With this setup, you can reference your views using the namespace:

php
return view('flarion::welcome');

Publishing Views

To allow users to override or customize the package’s views, you can make them publishable. Use the publishes() method:

php
public function boot()
{
    $this->publishes([
        __DIR__ . '/views' => resource_path('views/vendor/flarion'),
    ], 'views');
}

This command enables the developer to publish the views to their app's resources/views/vendor/flarion directory using:

bash
php pool vendor:publish --tag=views

This setup supports clean view management, namespace isolation, and easy customization for end users.

Migrations

If your package includes database structure changes (such as tables, columns, or indexes), you can ship migrations directly with it. Doppar supports automatic and publishable migrations to keep both package authors and users flexible and in control.

Loading Migrations

You should place all migration files in a database/migrations/ directory within your package. Then register them in your service provider:

php
public function boot()
{
    $this->loadMigrations(__DIR__ . '/database/migrations');
}

This ensures that the migrations are automatically registered and can be executed when the application runs the standard migration command:

Publishing Migrations

To allow developers to customize database migration files provided by your package, you can make them publishable. This is useful when your package includes default migrations, but the consuming application may want to modify or extend them.

Add the following to your service provider's boot() method:

php
public function boot()
{
   $this->publishes([
        __DIR__ . '/database/migrations' => database_path('migrations'),
    ], 'migrations');
}

To publish the migration files to the main application, run:

bash
php artisan vendor:publish --tag=migrations

Now you can migrate your database like

bash
php pool migrate

Publishing Language Files

If you would like to publish your package's language files to the application's lang/vendor directory, you may use the service provider's publishes method. The publishes method accepts an array of package paths and their desired publish locations. For example, to publish the language files for the flarion package, you may do the following:

php
/**
 * Bootstrap any package services.
 */
public function boot(): void
{
    $this->loadTranslations(__DIR__.'/lang', 'flarion');

    $this->publishes([
        __DIR__.'/lang' => $this->app->langPath('vendor/flarion'),
    ], 'translations');
}

To publish the language files to the main application lang directory, run:

bash
php artisan vendor:publish --tag=translations

Public Assets

Your package may have assets such as JavaScript, CSS, and images. To publish these assets to the application's public directory, use the service provider's publishes method. In this example, we will also add a public asset group tag, which may be used to easily publish groups of related assets:

php
/**
 * Bootstrap any package services.
 */
public function boot(): void
{
    $this->publishes([
        __DIR__.'/public' => public_path('vendor/flarion'),
    ], 'public');
}

Now, when your package's users execute the vendor:publish command, your assets will be copied to the specified publish location. Since users will typically need to overwrite the assets every time the package is updated, you may use the --force flag:

bash
php artisan vendor:publish --tag=public

Publish All Resources

The php pool vendor:publish command is used to publish assets, configuration files, views, migrations, translations, and other resources from a package to your application's root directory, making them customizable.

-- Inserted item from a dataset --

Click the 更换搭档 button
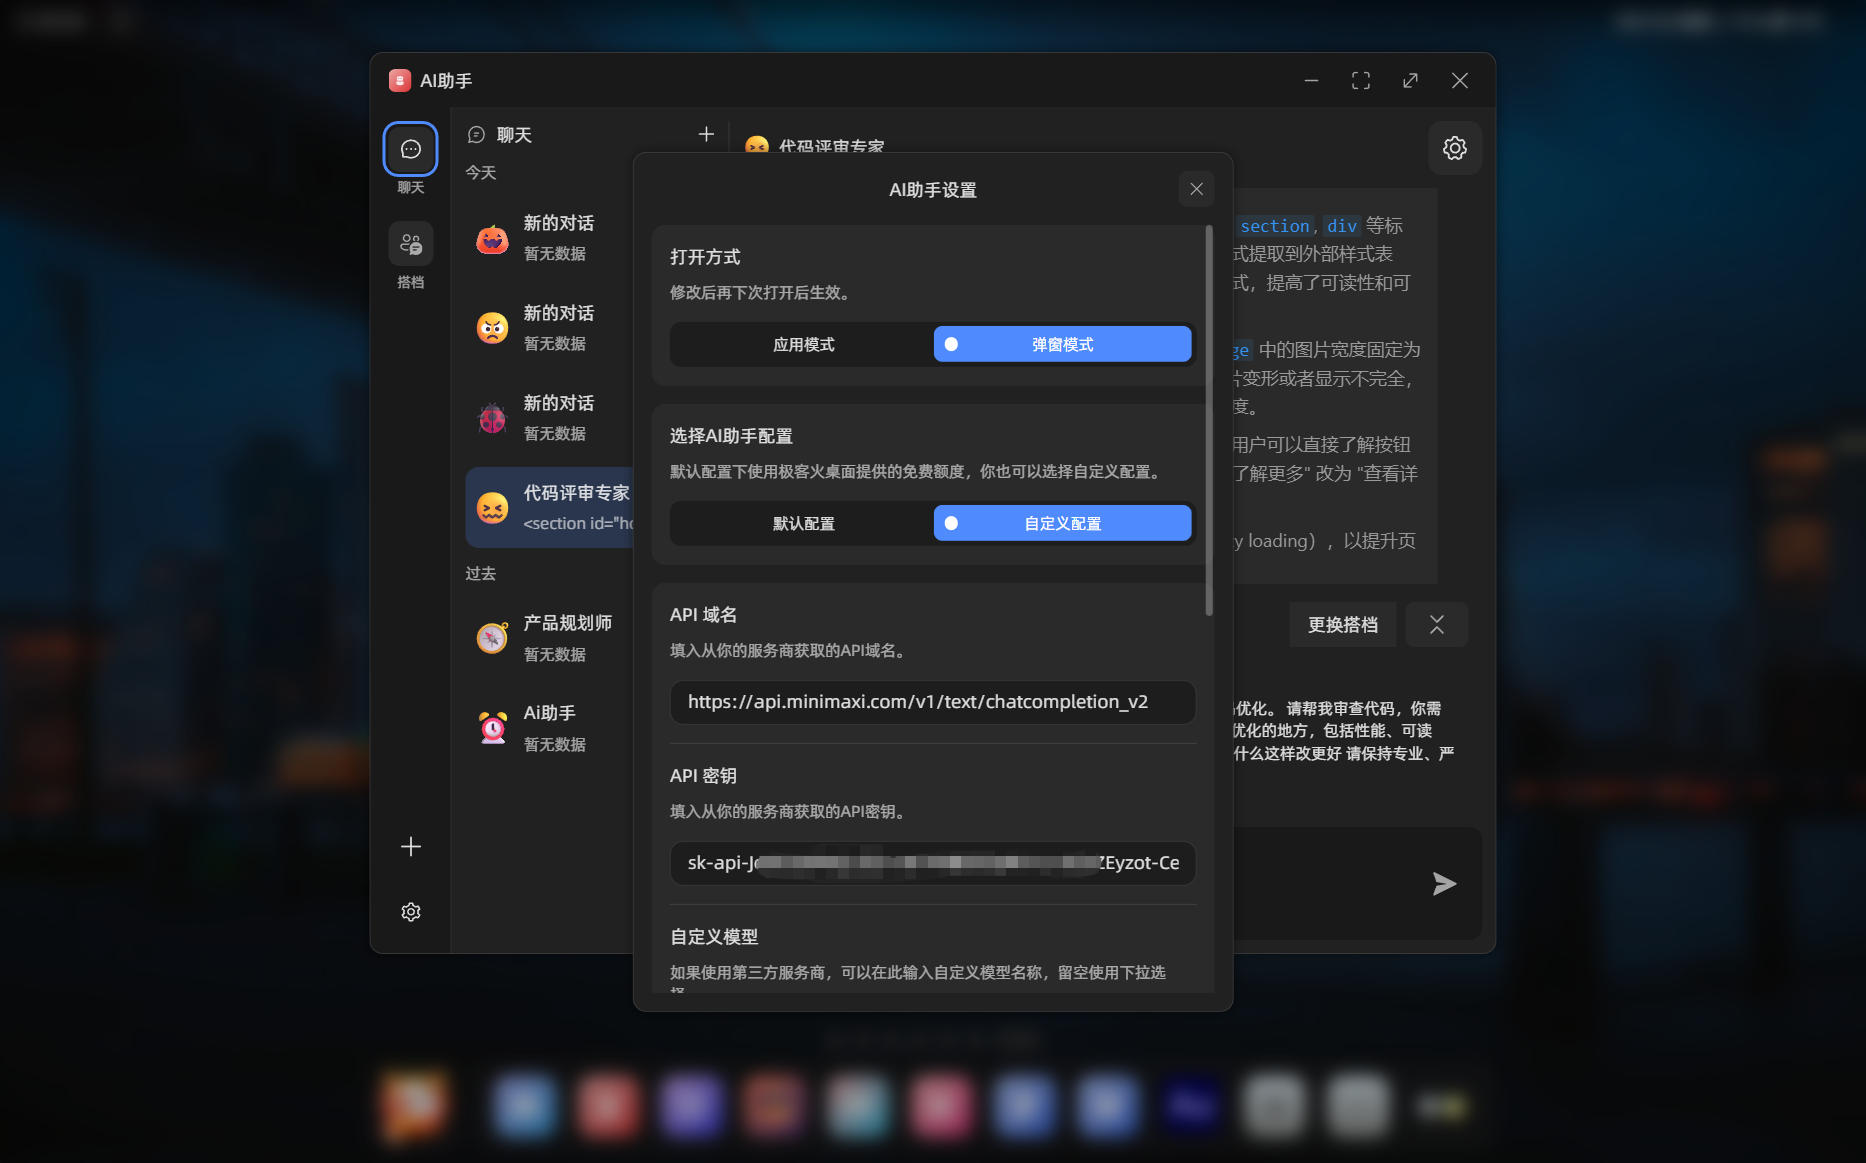 (x=1342, y=624)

When you run the following command:

php
php pool vendor:publish --provider="Vendor\PackageName\PackageServiceProvider"

This command becomes available after your package is installed via Composer, such as when it's published on Packagist or required directly.

This command will publish any resources (like views, configurations, migrations, etc.) defined within the PackageServiceProvider to the appropriate locations within your application (like the config, resources/views, or database/migrations directories).